Combining MGRS, Python and elasticsearch


nerdblog » Combining MGRS, Python and elasticsearch

Posted on 12 Dec 2013 19:47


Note that this entry uses Google Widgets to visually demonstrate what we are doing with Google Maps. If you have blockers like Ghostery that prevent these from working you will not be able to see the examples.

I recently had to implement some search functionality using elasticsearch that involved the MGRS coordinate system. The application itself was written in Django so while elasticsearch, MGRS nor Django is a new deal I figured it might be worth while to talk a little bit about using these things together. The MGRS system is a UTM based system that is used primarily by the military. In reality this can be applied to any grid based system.


The MGRS system.

I probably can’t improve upon the resources that are already out there about this system so I will not try, I’ll just reference those:

  • Of course, the Wikipedia article
  • There are many videos on Youtube, but this one is short and to the point.
  • Here is a pretty dry but informative Word document. Why you would serve up Docs on the web is beyond me.
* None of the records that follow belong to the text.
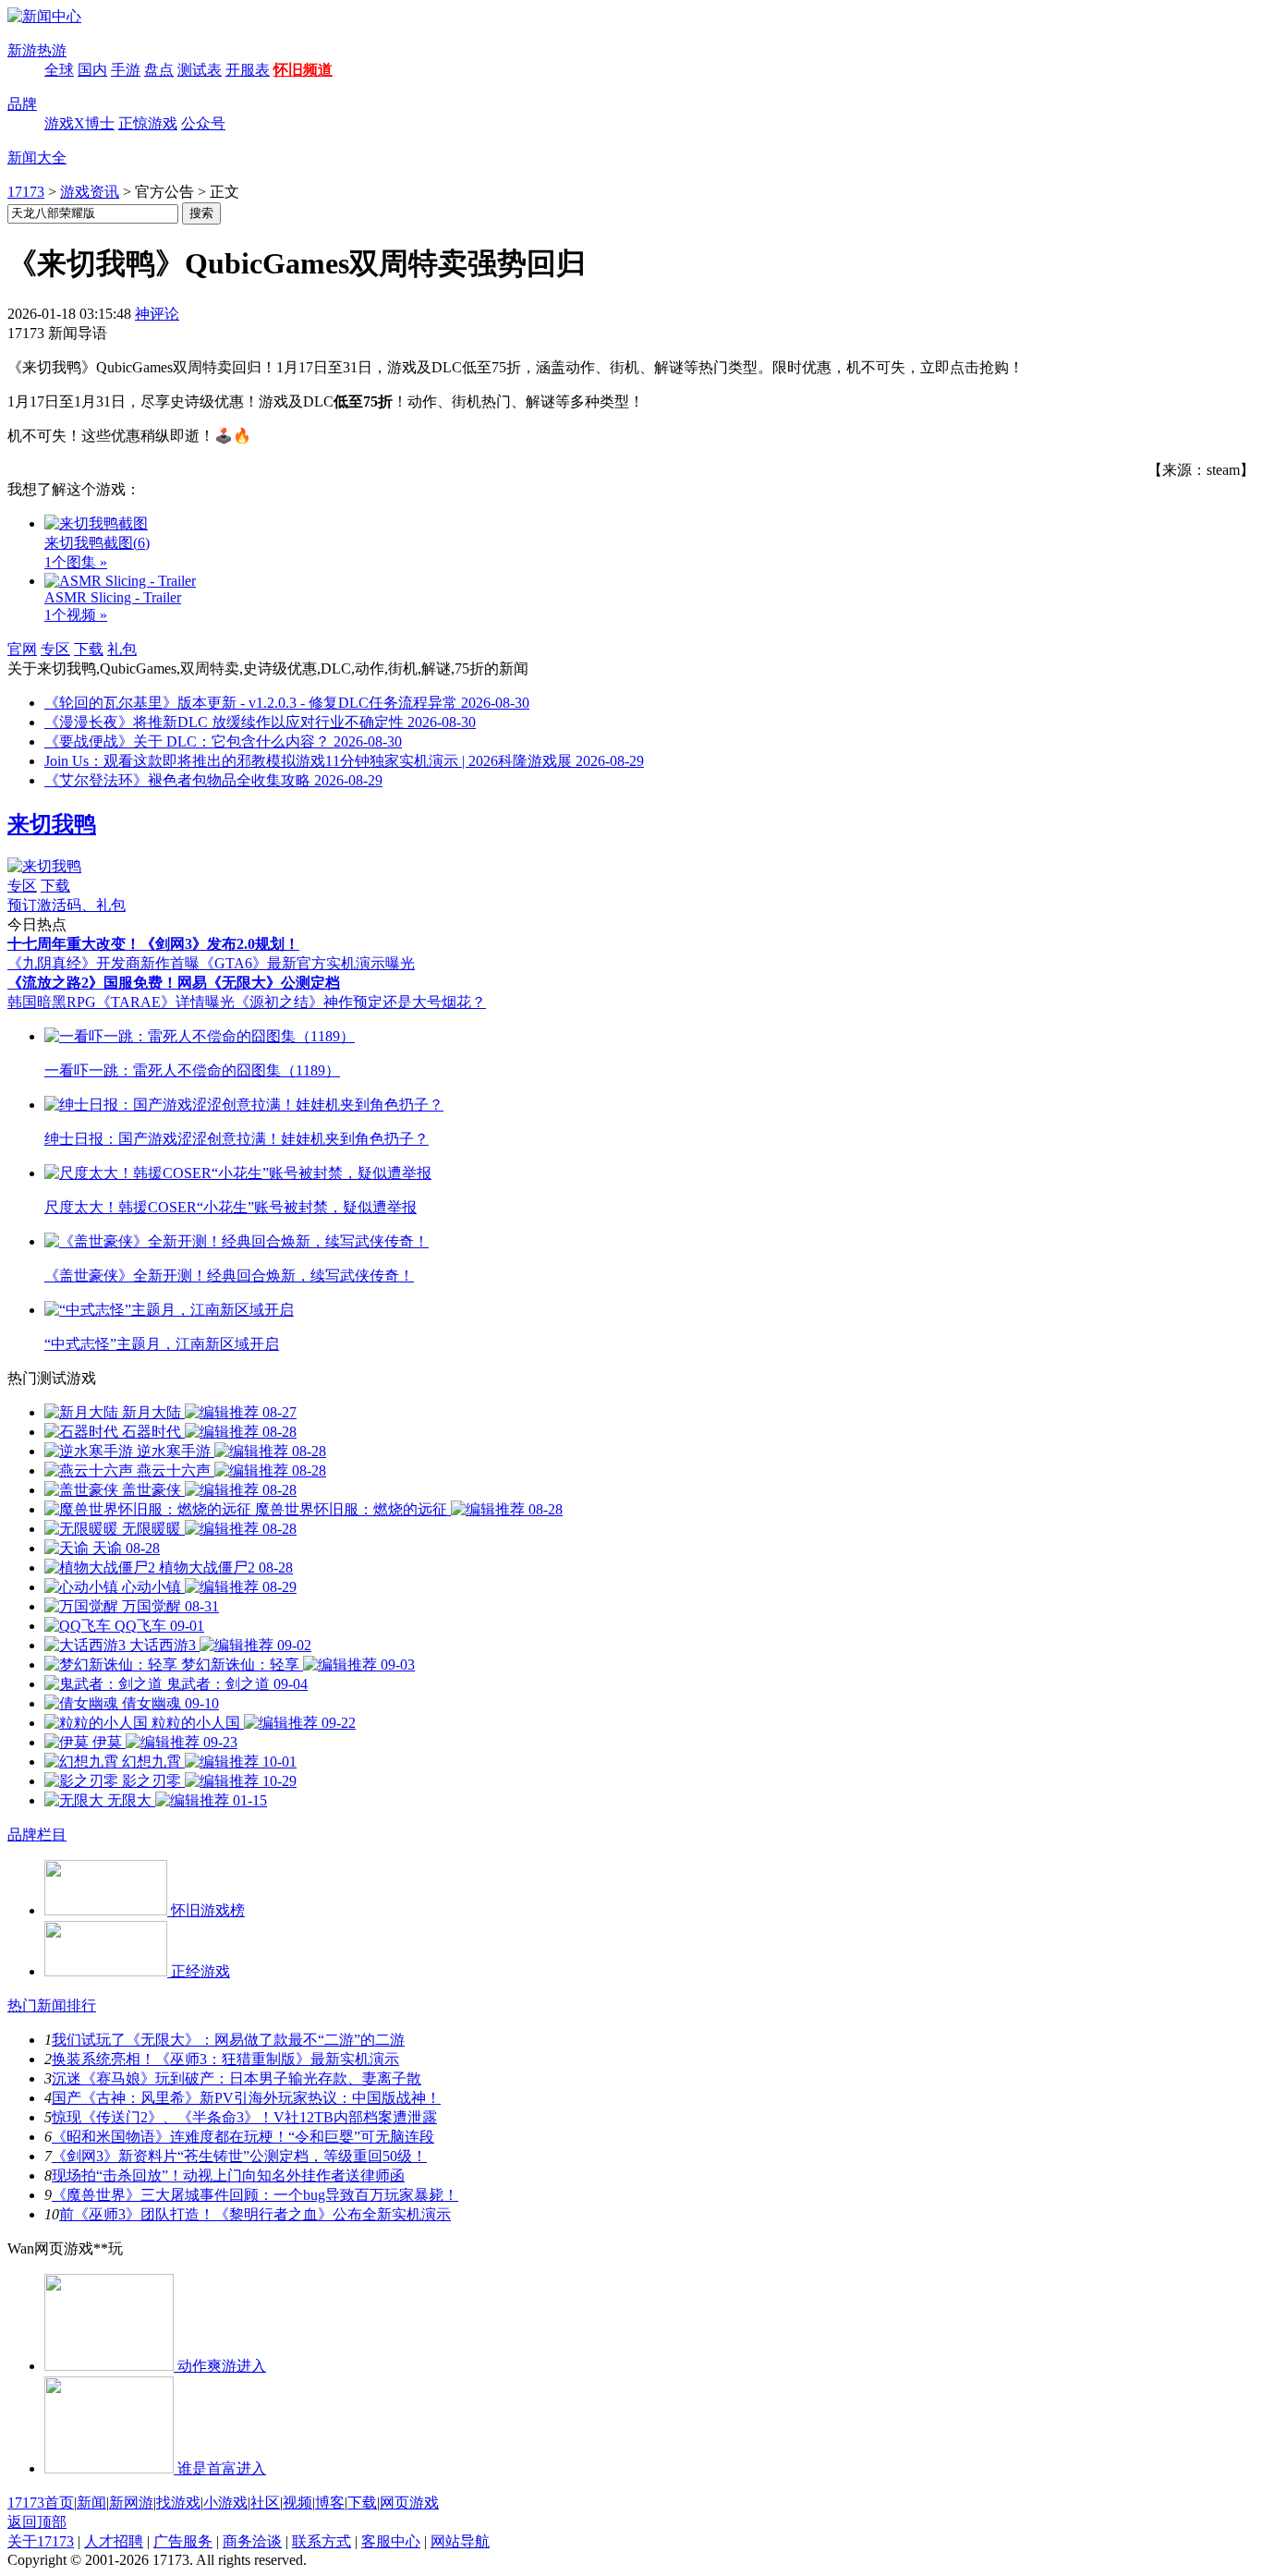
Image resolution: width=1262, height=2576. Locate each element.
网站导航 (460, 2541)
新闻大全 (37, 157)
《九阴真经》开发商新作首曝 (103, 963)
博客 (330, 2502)
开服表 (247, 70)
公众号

It’s actually a very simple system but a key difference that you need to know when exposing a search API to users is that GPS is a point based system while MGRS is really an area based system. At its finest resolution an MGRS string it can express an area of one square meter. In practice, this is actually better than you will get with most GPS receivers which are usually 3 – 4 meters, and more rarely 2 (with some help). The point is a 1-meter square and a point with a 3-meter tolerance are practically the same for most things unless you are surveying land. If you start removing precision from your MGRS string the systems are no longer the same. The caveat to this is that the GPS tolerance is a radius, but MGRS is based on the southwest corner of a square. We’ll talk about how to reconcile these differences in code a little later.

An example data model

I guess first thing is to come up with a nice test data model for elasticsearch. Your location data will probably not be sitting at the top of your index (like many of the examples) you may even need to express your model using sub-documents. So lets do something like that and add some data with it:

curl -XPUT 'http://localhost:9200/deliveries' -d '{
    "mappings": {
       "driver" : {
           "properties" : {
                "id" : {"type" : "long"},
                "name": { "type" : "string"},
                "drop_points" : {
                    "type" : "nested",
                    "properties" : {
                        "contact" : {"type" : "string"},
                        "drop_reference": {"type" : "string"},
                        "gps_coords": {"type" : "geo_point"}
                    }
               }
           }
        }
    }
}'
echo
echo "Putting Shady Susan..."
curl -XPUT 'http://localhost:9200/deliveries/driver/2' -d '{   
    "id" : 2,
   "name" : "Shady Susan", 
   "drop_points" : [
        {
            "contact" : "John P.",
            "gps_coords": {
                "lat" : 33.748825,
               "lon" : -84.386263
            }
       },
       {
            "contact" : "Javier",
            "gps_coords" : {
               "lat" : 33.748196,
               "lon" : -84.387845
            }
       }
    ]
}'
echo
echo "Putting Sly Bob..."
curl -XPUT 'http://localhost:9200/deliveries/driver/1' -d '{   
    "id" : 1,
   "name" : "Sly Bob", 
   "drop_points" : [
        {
            "contact" : "Ray",
            "gps_coords": {
                "lat" : 33.749168,
               "lon" : -84.388816
            }
       },
       {
            "contact" : "Theo",
            "gps_coords" : {
               "lat" : 33.750598,
               "lon" : -84.386032
            }
       },
       {
            "contact" : "Amy",
            "gps_coords" : {
               "lat" : 33.749556,
               "lon" : -84.387312
            }
       }
    ]
}'

echo
echo "Refreshing..."
curl -XPOST localhost:9200/deliveries/_refresh

… OK, we have a mapping an some data. Of course this is a ridiculous data model but the nesting adds another layer of complexity in defining and querying the data model. I had to use sub documents so it seems helpful to include it in the example.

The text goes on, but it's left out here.